Revise the lines of every record below so that "target" becomes "element" wherever it occurs, leaving everything else untouched. Omit the pictures from your answer.

Item position entries
****
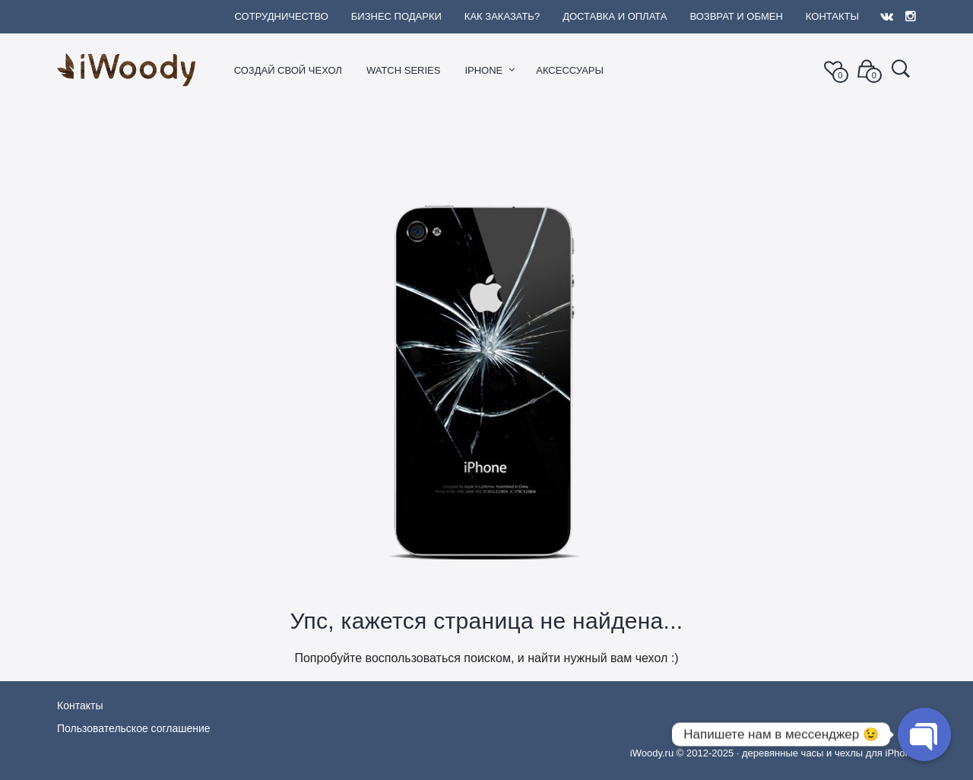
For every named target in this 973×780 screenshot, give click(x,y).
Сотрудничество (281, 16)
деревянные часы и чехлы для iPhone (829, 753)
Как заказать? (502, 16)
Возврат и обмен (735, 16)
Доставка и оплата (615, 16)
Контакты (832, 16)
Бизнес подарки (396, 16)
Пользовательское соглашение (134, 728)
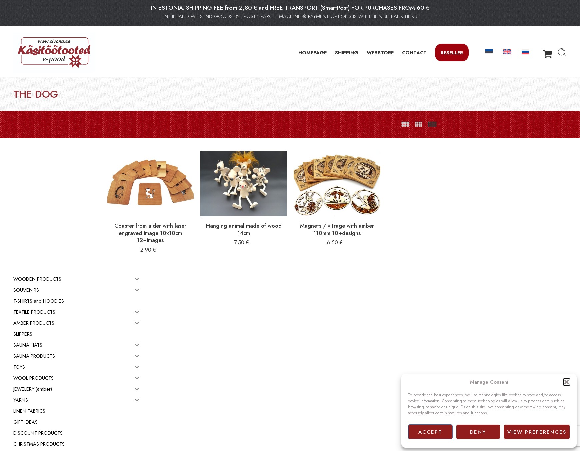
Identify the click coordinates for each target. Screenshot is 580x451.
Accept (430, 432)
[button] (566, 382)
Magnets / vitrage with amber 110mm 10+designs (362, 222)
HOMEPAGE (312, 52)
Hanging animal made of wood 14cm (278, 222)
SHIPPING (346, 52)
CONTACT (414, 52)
****
Reply to the task:
For every named element in this 973×780 screenshot, give click(x,y).
Сотрудничество (281, 16)
деревянные часы и чехлы для iPhone (829, 753)
Как заказать? (502, 16)
Возврат и обмен (735, 16)
Доставка и оплата (615, 16)
Контакты (832, 16)
Бизнес подарки (396, 16)
Пользовательское соглашение (134, 728)
Identify the click coordinates for each element. Screenshot is 580x451.
Accept (430, 432)
[button] (566, 382)
Magnets / vitrage with amber 110mm 10+designs (362, 222)
HOMEPAGE (312, 52)
Hanging animal made of wood 14cm (278, 222)
SHIPPING (346, 52)
CONTACT (414, 52)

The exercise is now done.